DONDE A RESPOSTA À PRIMEIRA OBJEÇÃO. —
Os dons em questão também se denominam virtudes, conforme a noção comum de virtude.
Tem contudo algo de supereminente a essa noção, por serem certas virtudes
divinas que aperfeiçoam o homem, enquanto movido por Deus. E por isso o
Filósofo introduz, além da virtude comum, uma virtude heróica ou divina, que
faz certos serem chamados homens divinos 14.
RESPOSTA À SEGUNDA. — Os vícios sendo
contrários aos bens da razão também contrariam as virtudes, como contrários,
porém, à divina inspiração, contrariam os dons. Ora, contrariar a Deus é também
contrariar a razão, cujo lume deriva de Deus.
RESPOSTA À TERCEIRA. — A definição em
apreço dá-se da virtude quanto ao seu modo comum de ser. Donde, se quisermos
restringir a definição às virtudes, enquanto distintas dos dons, diremos que a
expressão — pela qual vivemos rectamente — deve ser entendida da rectidão da
vida conforme a regra da razão. Semelhantemente, o dom, enquanto distinto da
virtude infusa, pode ser considerado como o dado por Deus para lhe recebermos a
moção, que leva o homem a seguir rectamente as suas inspirações.
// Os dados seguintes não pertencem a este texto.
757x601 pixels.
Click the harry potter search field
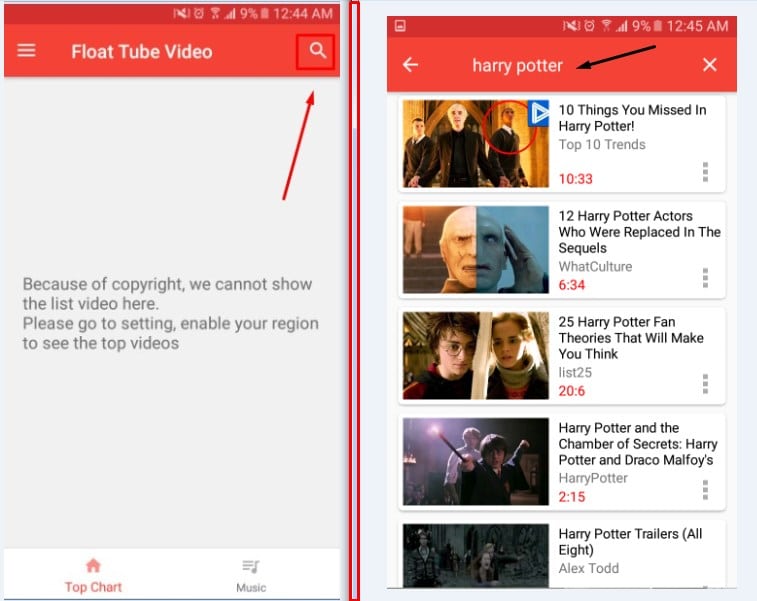click(517, 65)
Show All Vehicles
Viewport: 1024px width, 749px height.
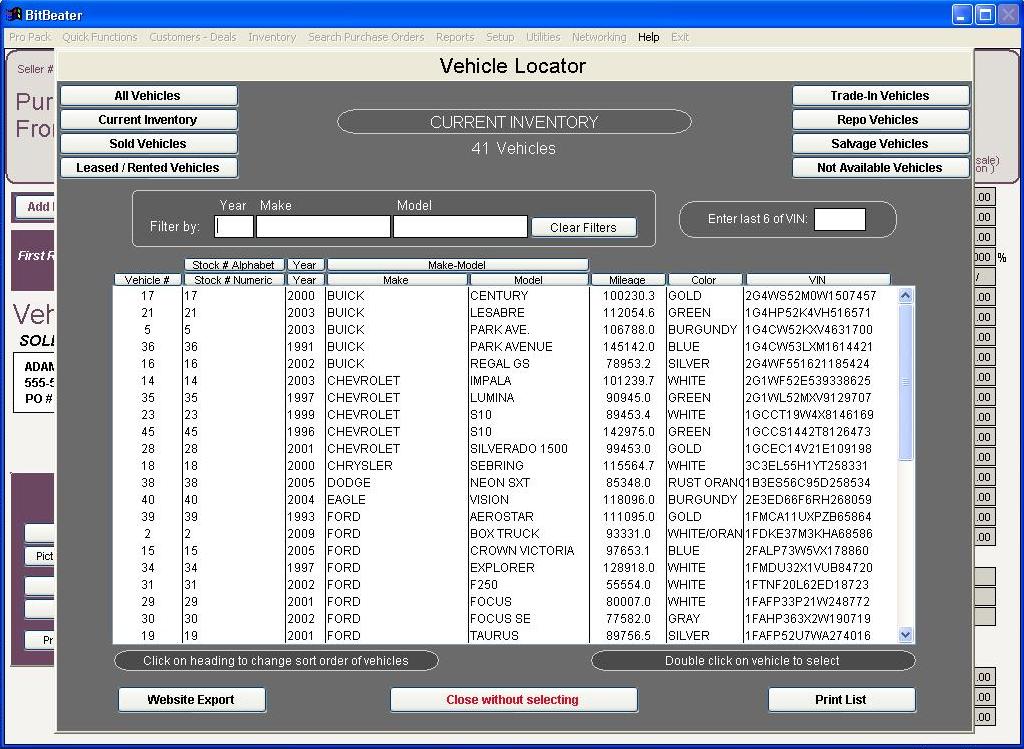148,95
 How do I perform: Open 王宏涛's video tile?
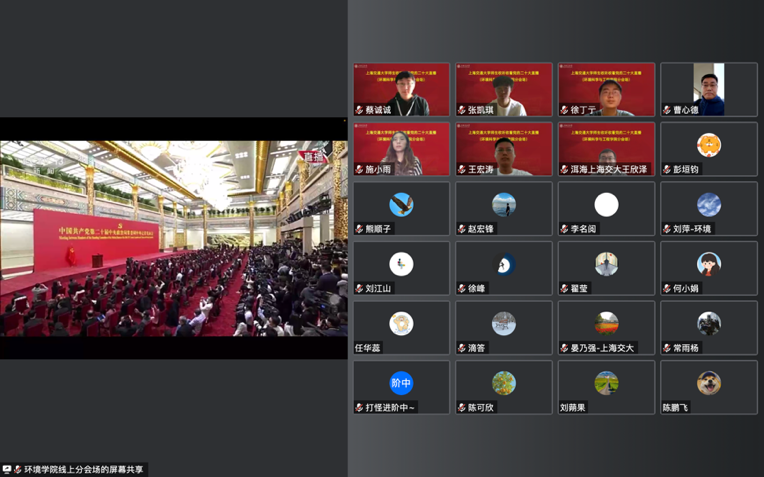(x=504, y=147)
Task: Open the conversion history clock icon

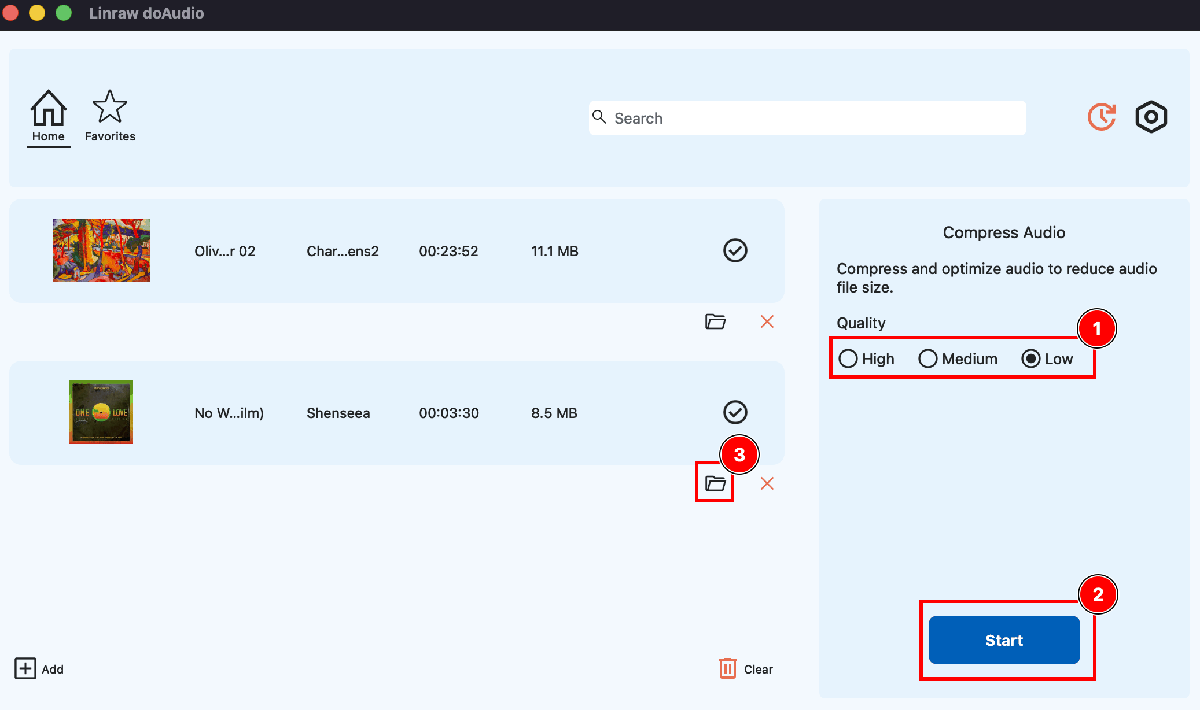Action: point(1101,117)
RESPOSTA À QUARTA. — A sabedoria se
chama virtude intelectual, enquanto procede do juízo da razão. Chama-se porém,
dom, enquanto obra por instinto divino. E o mesmo se deve dizer nos demais
casos.
(Nota:
Revisão da tradução portuguesa por ama)
____________________________________________
Notas:
1.
I Moral. (c. XXVII).
2.
I De quaestion. Evangel. (quaest. VIII).
3. Q. 55, a. 4.
4. Lib. IV Topic. Cap.
IV.
5.
Q. 57, a. 2.
6.
I Moral. (ubi supra).
7. II Moral. (cap. XLIX).
8. Q. 55, a. 3, 4.
9. Q. 63, a. 3.
10. II Moral. (cap. XLIX).
11. Q. 9, a. 4, 6.
12. In cap. De
bona fortuna (Ethic. Eudem, lib. VII, cap. XIV.
13.
In cap. De bona fortuna (loc. cit.).
14.
VII Ethic. (lect. I).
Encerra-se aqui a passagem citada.